Richard W. Cook (August 8, 1907 - October 26, 1992) was born in Muskegon, Michigan. From 1927 to 1933, he attended Michigan State University and graduated with a bachelor's degree in civil engineering.

In 1940 he was ordered to active duty in the U.S. Army as a First Lieutenant and from 1940 to 1942 served as Assistant Quartermaster and Quartermaster for the Construction Division of the Quartermaster Corps. From 1942 to 1944 he was area engineer for Corps of Engineers, Washington Engineer District.

Cook was involved with U.S. atomic energy.

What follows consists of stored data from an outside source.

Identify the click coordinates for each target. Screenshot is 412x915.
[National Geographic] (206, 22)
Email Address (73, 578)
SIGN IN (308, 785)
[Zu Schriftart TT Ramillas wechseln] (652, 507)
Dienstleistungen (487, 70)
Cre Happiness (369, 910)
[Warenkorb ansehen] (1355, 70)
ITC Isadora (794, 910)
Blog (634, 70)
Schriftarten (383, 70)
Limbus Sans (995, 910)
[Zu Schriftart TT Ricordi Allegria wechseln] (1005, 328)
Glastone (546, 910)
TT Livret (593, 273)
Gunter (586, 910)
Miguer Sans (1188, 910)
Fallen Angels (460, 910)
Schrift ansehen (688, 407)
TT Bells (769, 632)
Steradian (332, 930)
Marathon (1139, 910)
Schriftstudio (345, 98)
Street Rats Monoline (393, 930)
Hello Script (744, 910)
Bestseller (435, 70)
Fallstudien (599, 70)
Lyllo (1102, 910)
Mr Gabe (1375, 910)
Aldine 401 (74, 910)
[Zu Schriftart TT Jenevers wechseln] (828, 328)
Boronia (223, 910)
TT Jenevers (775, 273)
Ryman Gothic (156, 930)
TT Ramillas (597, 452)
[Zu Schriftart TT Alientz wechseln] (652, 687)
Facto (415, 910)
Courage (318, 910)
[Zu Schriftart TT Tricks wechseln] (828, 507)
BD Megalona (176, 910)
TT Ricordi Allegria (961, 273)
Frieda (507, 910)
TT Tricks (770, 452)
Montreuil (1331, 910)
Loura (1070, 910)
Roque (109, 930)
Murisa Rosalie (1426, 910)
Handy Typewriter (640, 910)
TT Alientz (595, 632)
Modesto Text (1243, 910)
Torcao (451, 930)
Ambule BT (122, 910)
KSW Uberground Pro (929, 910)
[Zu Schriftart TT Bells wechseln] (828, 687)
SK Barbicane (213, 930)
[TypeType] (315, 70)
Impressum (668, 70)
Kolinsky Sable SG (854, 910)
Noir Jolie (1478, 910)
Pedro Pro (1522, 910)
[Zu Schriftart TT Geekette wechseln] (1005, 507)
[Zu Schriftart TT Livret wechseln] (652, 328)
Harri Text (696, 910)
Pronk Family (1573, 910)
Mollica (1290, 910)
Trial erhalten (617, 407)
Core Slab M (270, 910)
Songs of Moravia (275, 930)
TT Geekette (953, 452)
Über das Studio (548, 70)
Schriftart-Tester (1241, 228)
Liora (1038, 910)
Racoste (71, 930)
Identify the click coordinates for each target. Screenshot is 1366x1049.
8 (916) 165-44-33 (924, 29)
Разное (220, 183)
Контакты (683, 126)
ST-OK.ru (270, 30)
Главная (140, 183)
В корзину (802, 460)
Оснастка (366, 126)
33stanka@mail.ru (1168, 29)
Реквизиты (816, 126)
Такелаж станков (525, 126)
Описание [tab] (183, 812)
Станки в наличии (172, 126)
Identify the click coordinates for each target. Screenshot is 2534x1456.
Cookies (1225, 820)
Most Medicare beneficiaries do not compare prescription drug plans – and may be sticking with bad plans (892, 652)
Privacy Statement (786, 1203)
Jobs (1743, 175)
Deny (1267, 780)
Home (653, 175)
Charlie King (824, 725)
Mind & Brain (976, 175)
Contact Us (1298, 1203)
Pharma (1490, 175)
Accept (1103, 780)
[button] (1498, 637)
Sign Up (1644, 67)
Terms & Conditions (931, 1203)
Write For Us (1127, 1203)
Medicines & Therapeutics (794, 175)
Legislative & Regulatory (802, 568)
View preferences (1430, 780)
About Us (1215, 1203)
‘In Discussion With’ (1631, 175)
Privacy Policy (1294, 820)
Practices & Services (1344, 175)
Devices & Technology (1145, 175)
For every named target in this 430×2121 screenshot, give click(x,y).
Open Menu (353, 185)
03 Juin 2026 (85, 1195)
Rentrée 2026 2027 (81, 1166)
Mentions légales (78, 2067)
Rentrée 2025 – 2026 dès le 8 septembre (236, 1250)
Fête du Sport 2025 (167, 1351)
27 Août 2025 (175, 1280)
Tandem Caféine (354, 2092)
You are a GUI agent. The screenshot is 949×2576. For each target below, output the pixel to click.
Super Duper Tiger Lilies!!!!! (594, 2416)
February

From 1944 to 1947, Cook was Assistant to District Engineer and K-25 Operations Officer, Corps of Engineers, Manhattan Engineer District, Oak Ridge, Tennessee, and from 1947 to 1951 he was Deputy Manager and General Manager of Oak Ridge Operations, U.S. Atomic Energy Commission (AEC). In the fall of 1945, while still at Oak Ridge, Lt. Col. Richard W. Cook was awarded the Legion of Merit for his work on the A-Bomb Project.

From 1951 to 1958 he was employed at AEC headquarters in Washington, D.C. He was made Director of Production and in 1954 promoted to Deputy General Manager of the AEC.

From 1958 to 1973 Cook was employed as an executive at American Machine and Foundry Company and at the Marshall Space Flight Center. He was employed at AMF while it was producing components for the Atlas and Titan missile systems and he was at Marshall Space Flight Center during the height of the Apollo Program.